::: RECORDED DATA :::
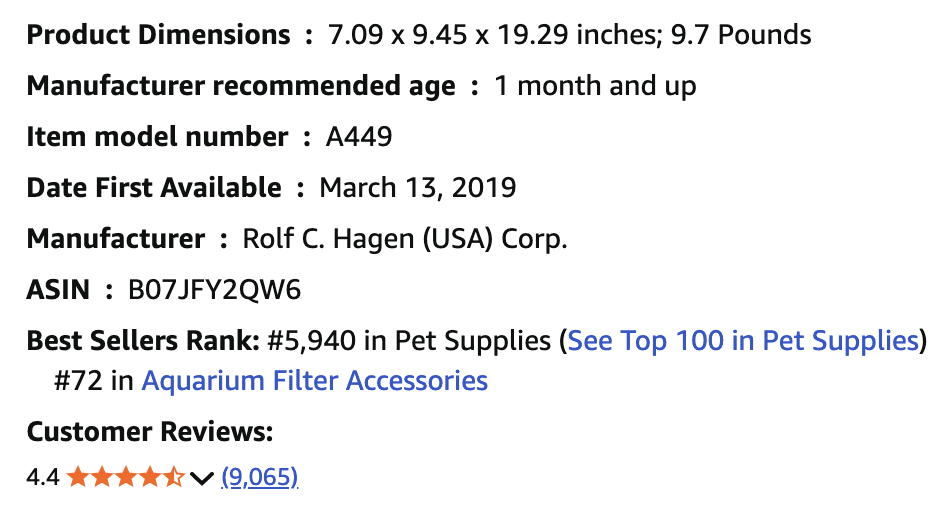948x506 pixels.
Task: Click the half-filled fifth rating star
Action: click(173, 477)
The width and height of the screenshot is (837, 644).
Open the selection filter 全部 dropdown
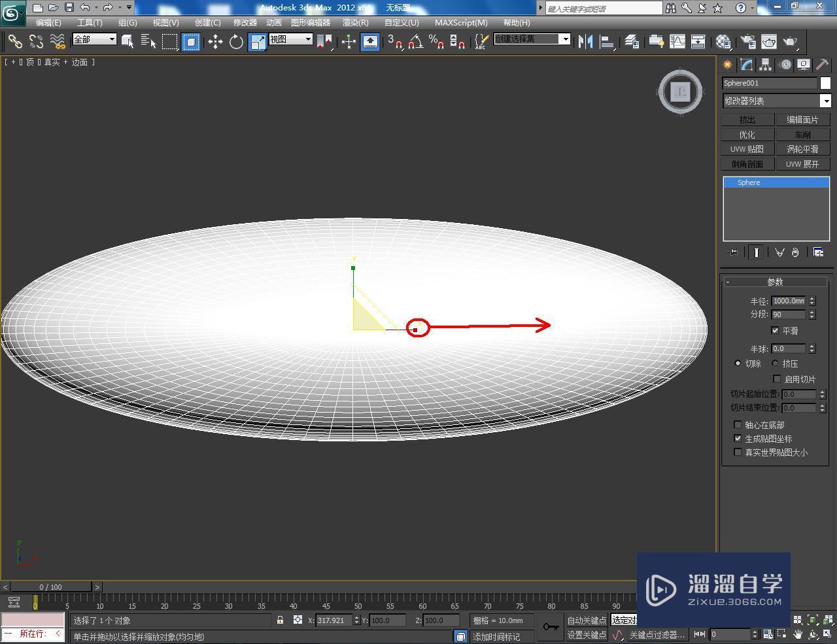pyautogui.click(x=94, y=39)
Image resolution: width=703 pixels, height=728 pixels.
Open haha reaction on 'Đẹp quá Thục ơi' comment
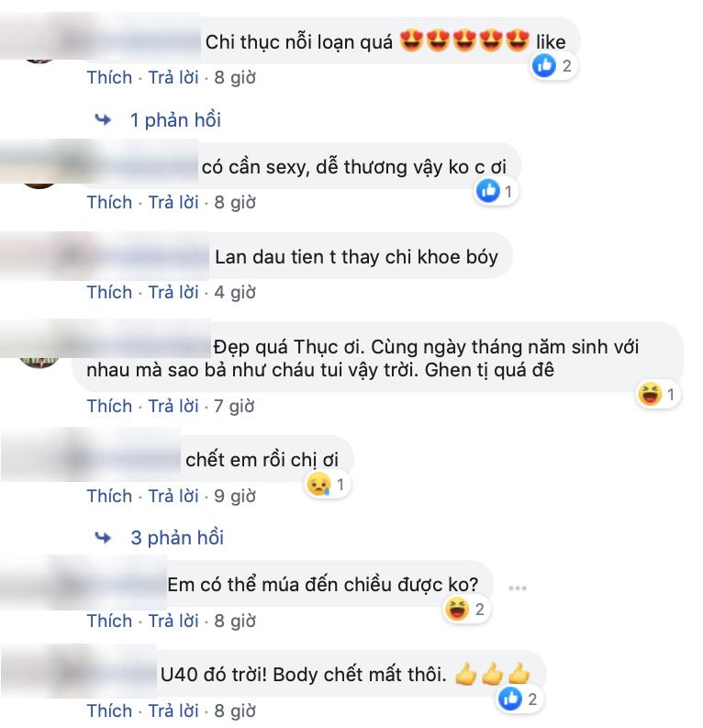657,394

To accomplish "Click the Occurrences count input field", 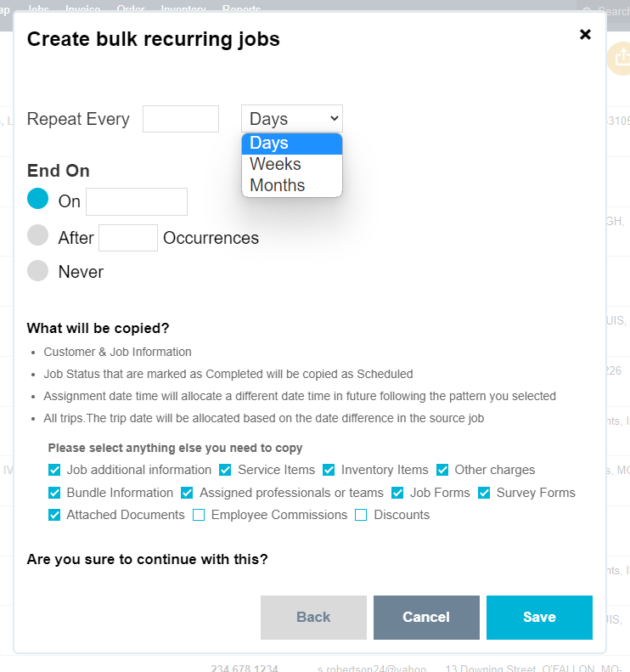I will click(128, 238).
:::
## DIRECTIONS
Scan the records above for the word "width". Show each line in which it appears.

## ANSWER SPACE
The width and height of the screenshot is (837, 644).
Image resolution: width=703 pixels, height=728 pixels.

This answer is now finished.